*** Provided data ***
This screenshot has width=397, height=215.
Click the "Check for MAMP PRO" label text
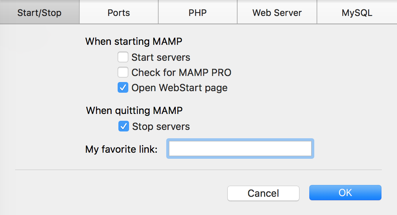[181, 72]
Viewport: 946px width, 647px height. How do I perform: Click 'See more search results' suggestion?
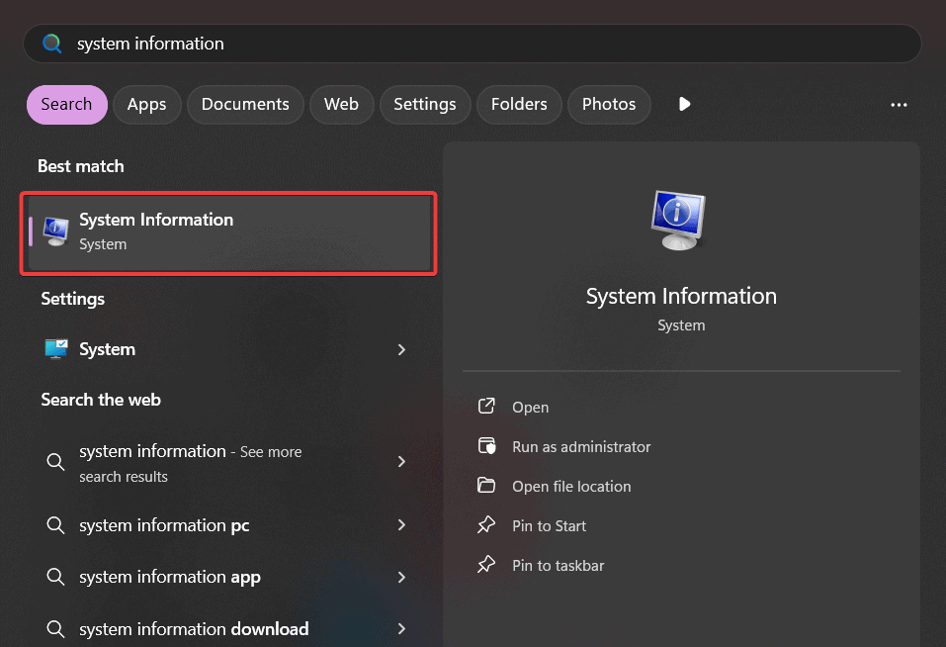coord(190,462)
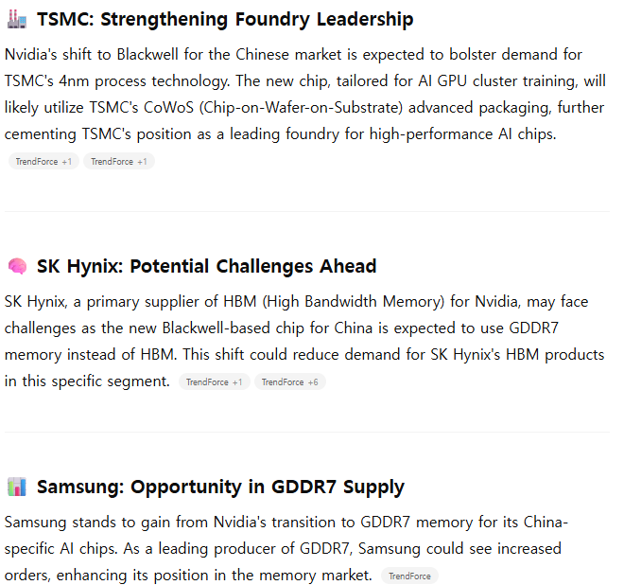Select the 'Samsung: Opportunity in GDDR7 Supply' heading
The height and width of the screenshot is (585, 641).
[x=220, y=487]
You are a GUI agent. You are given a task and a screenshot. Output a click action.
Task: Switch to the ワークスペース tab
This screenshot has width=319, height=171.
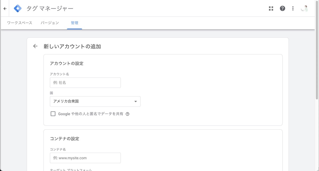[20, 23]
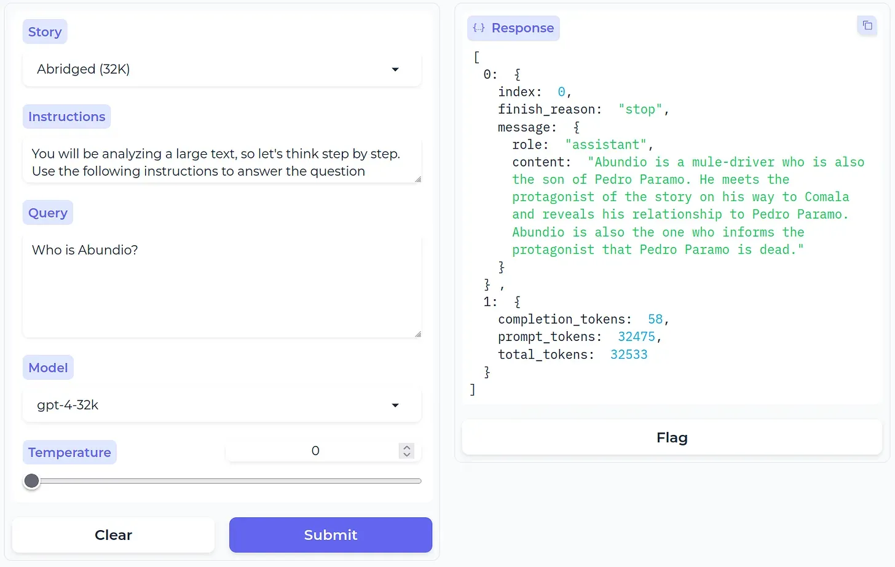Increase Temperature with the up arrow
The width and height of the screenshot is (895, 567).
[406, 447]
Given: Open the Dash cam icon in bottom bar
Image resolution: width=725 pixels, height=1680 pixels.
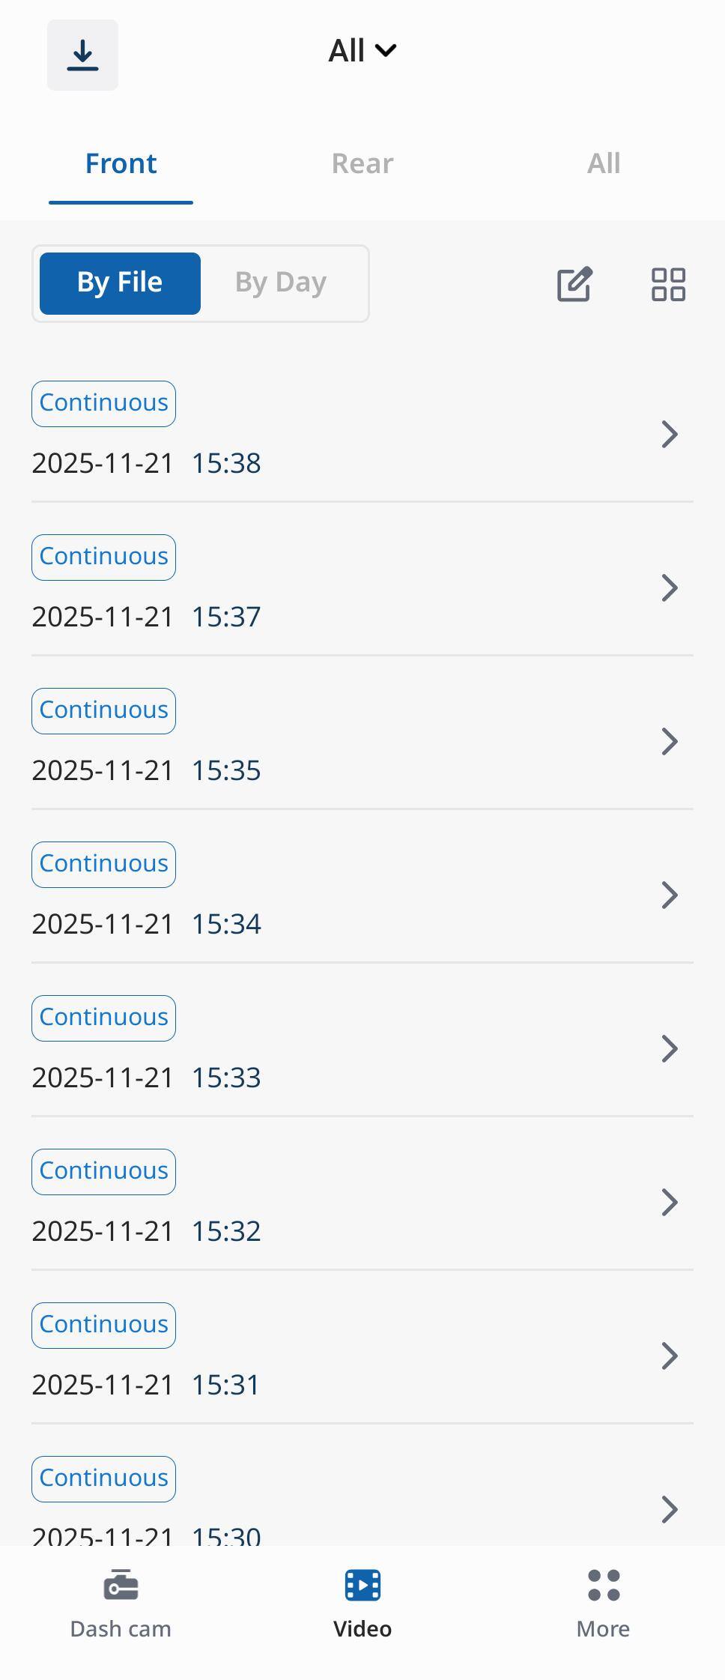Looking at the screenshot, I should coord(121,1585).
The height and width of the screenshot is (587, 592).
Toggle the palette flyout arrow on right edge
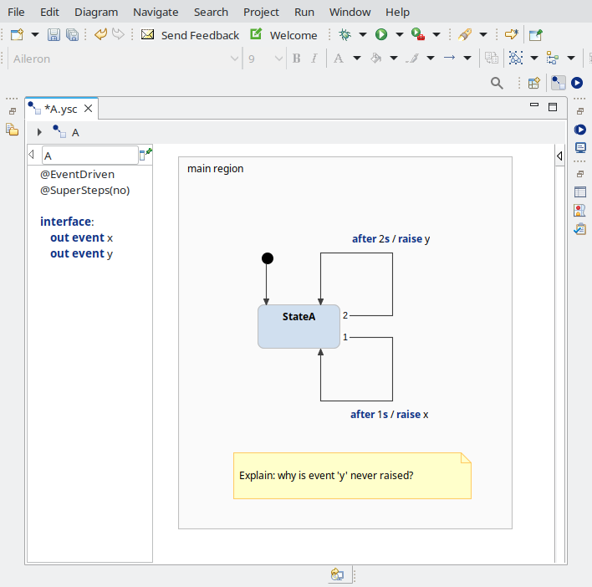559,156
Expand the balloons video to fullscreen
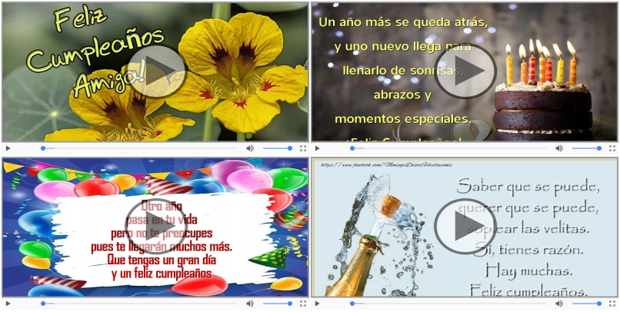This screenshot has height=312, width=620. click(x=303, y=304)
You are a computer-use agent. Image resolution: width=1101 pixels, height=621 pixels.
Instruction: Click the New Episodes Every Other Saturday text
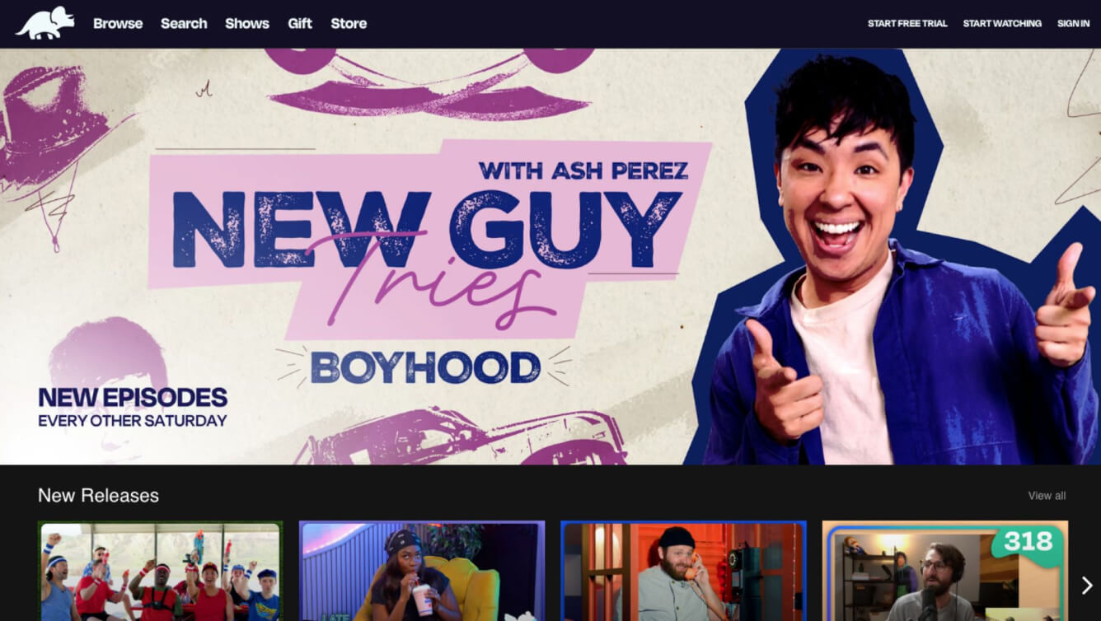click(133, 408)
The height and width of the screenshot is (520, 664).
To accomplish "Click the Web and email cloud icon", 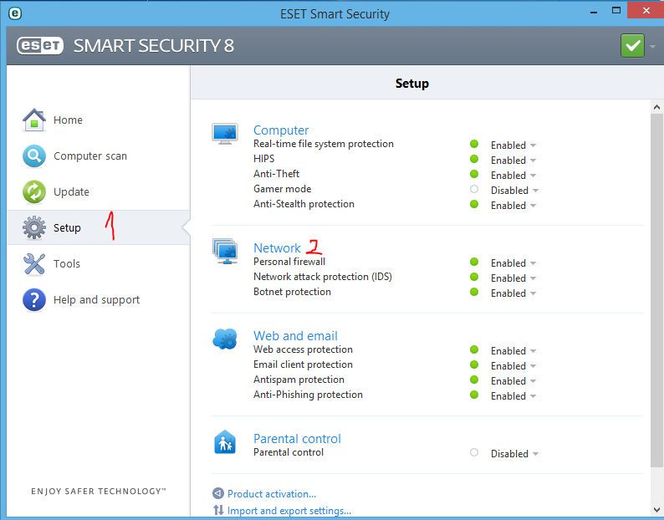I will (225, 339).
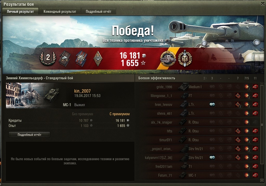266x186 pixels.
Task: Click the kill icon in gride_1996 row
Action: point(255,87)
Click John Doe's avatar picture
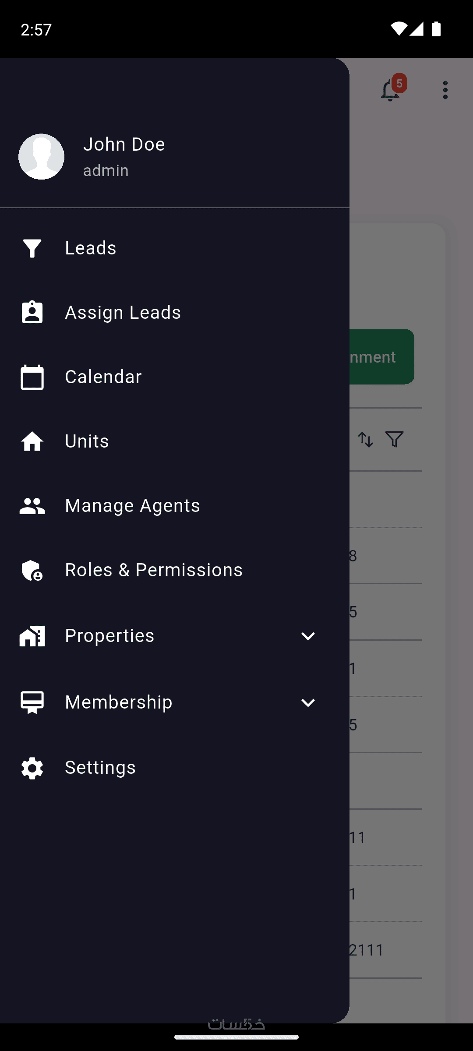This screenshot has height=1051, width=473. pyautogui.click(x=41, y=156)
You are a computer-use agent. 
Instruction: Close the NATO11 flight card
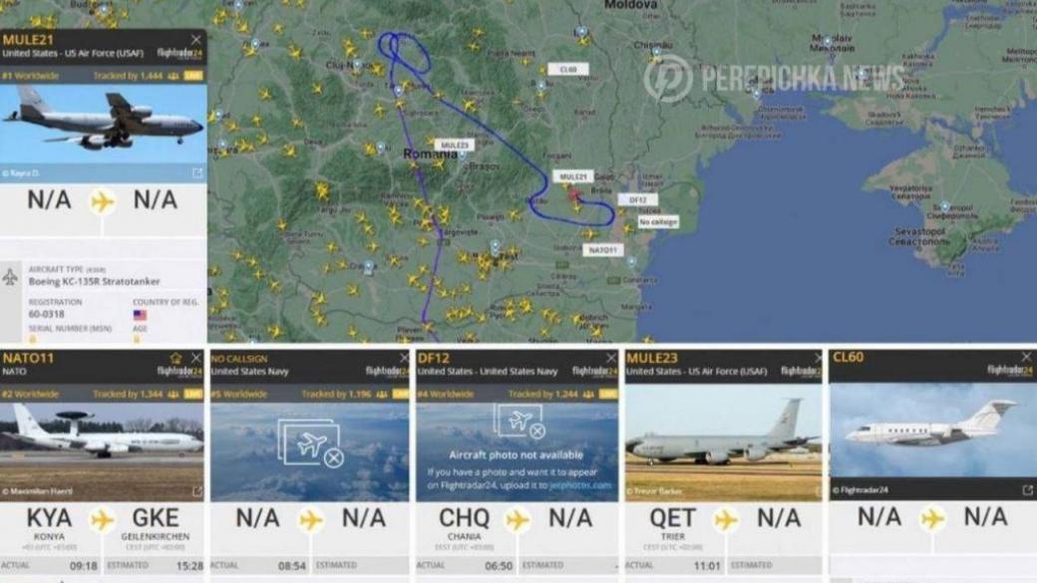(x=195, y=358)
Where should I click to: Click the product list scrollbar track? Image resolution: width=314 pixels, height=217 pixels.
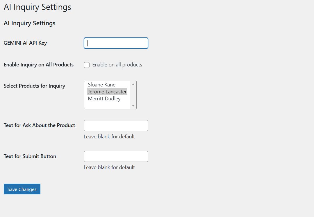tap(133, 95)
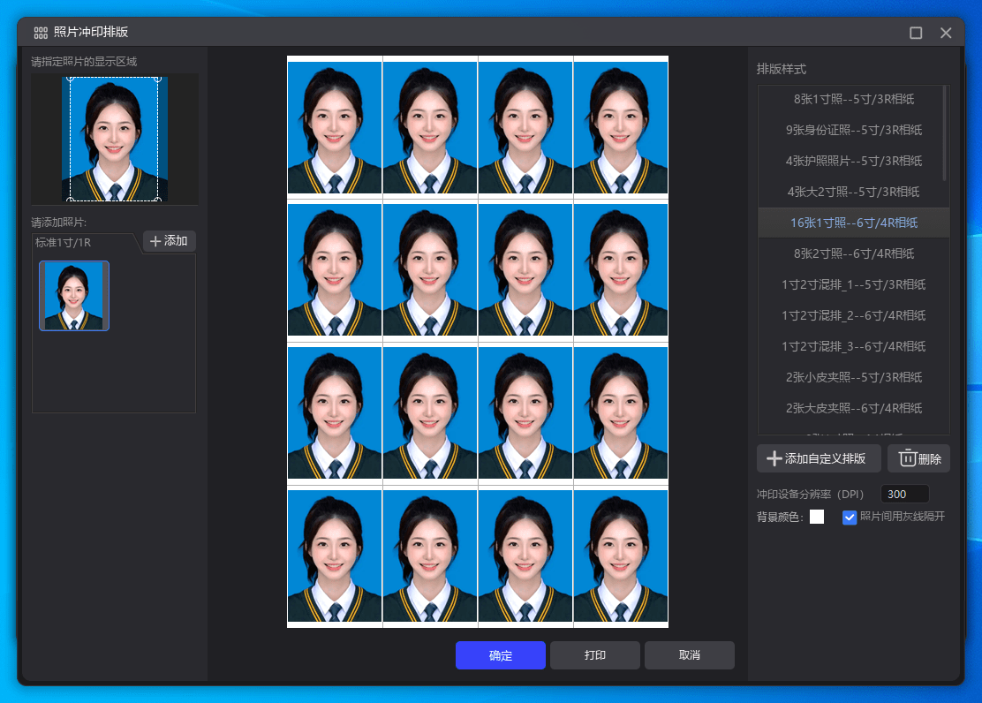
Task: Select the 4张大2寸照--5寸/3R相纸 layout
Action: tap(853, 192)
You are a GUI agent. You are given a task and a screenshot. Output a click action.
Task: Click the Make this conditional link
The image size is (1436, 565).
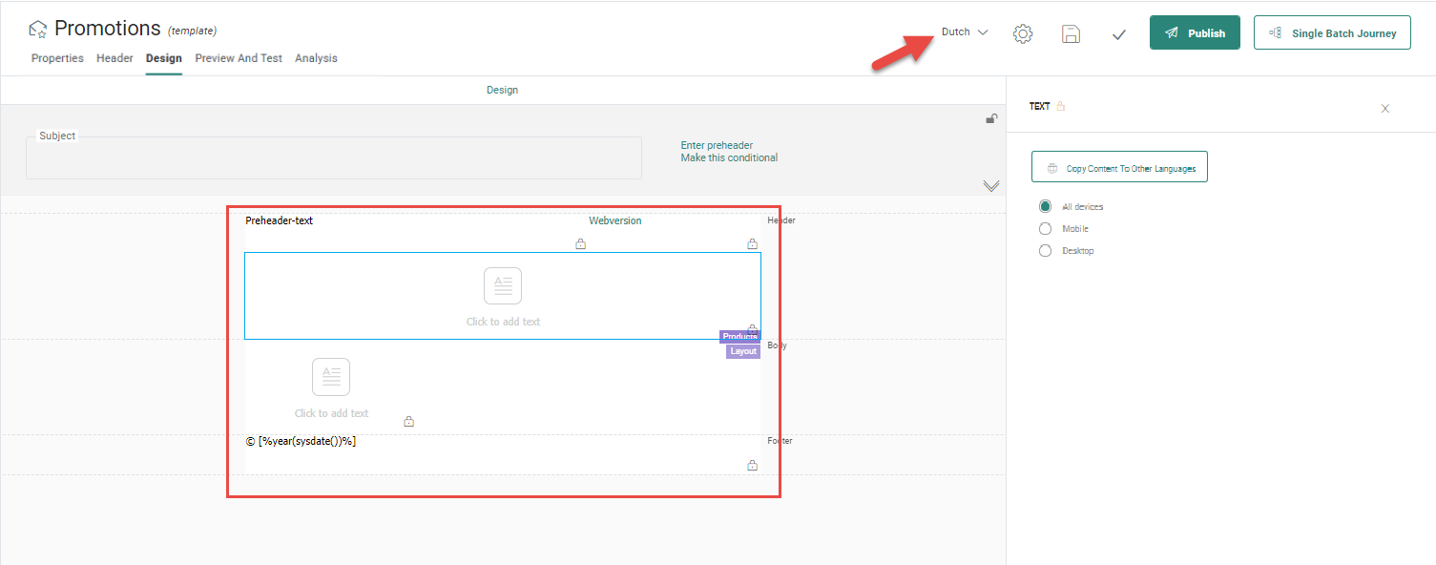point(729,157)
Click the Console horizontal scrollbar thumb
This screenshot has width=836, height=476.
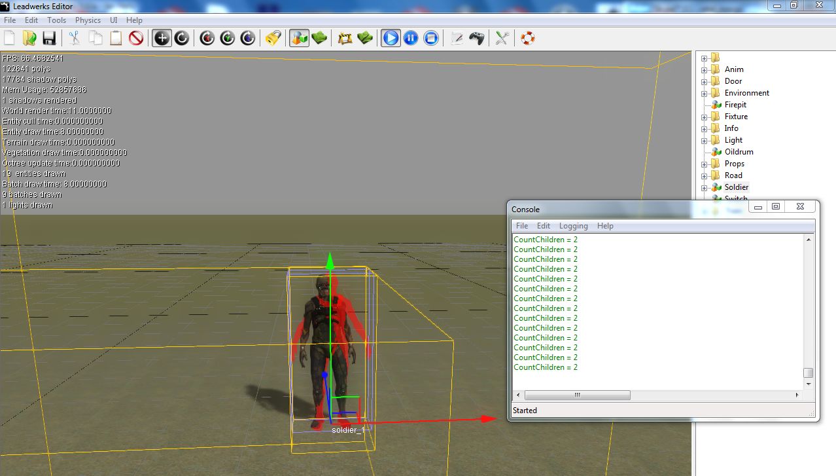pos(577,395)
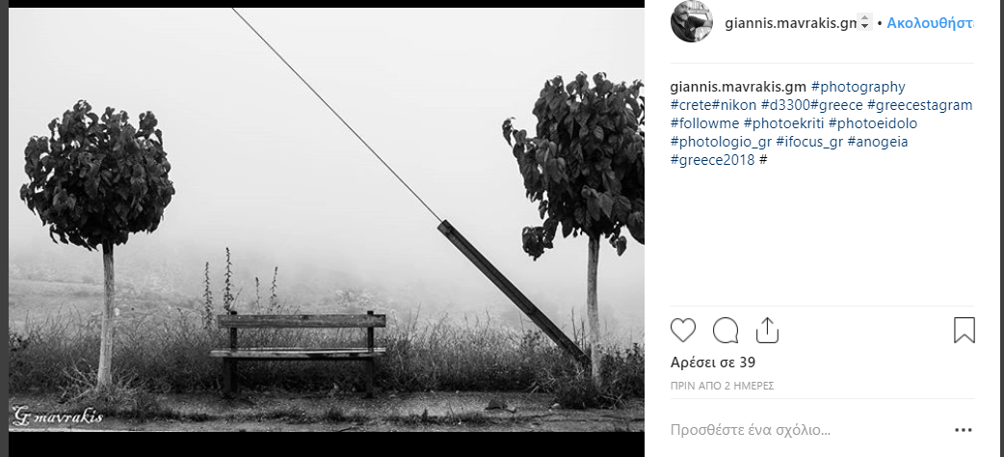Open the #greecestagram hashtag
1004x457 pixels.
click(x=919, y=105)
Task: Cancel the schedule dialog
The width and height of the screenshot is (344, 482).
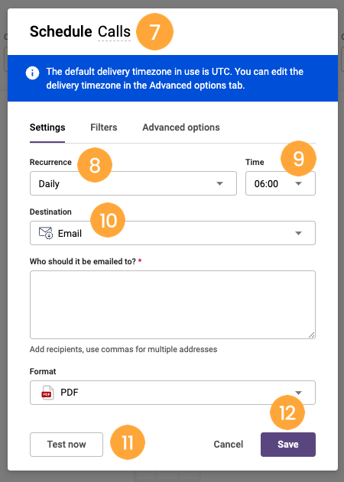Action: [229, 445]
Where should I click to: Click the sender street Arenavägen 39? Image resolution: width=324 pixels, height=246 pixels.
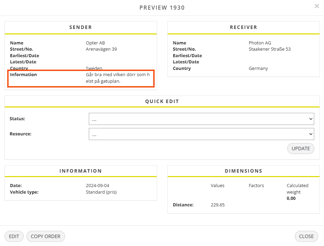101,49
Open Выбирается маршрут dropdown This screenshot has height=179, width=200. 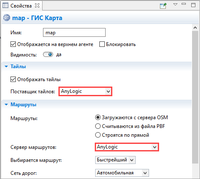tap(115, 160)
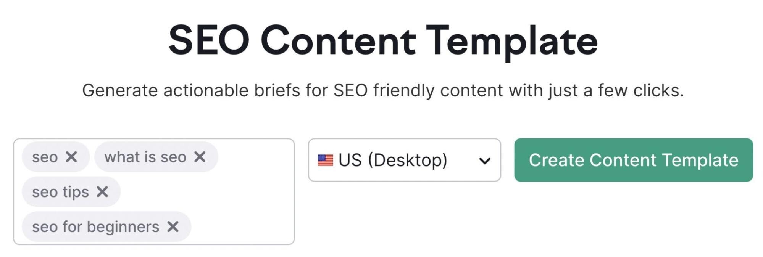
*** End of Provided data ***
§ Try it
Above are the records. Copy word for word only their lines from the one holding "Viewport: 946px width, 647px" through the one holding "Task: Switch to the ワークスペース tab", both included, and skip the images.

§ Answer box
Viewport: 946px width, 647px height. How do I perform: Click 'See more search results' suggestion?
coord(190,462)
Select the 'Samsung: Opportunity in GDDR7 Supply' heading
The height and width of the screenshot is (585, 641).
[x=220, y=487]
You are a GUI agent. You are given a task and a screenshot. Output a click action.
Task: Switch to the ワークスペース tab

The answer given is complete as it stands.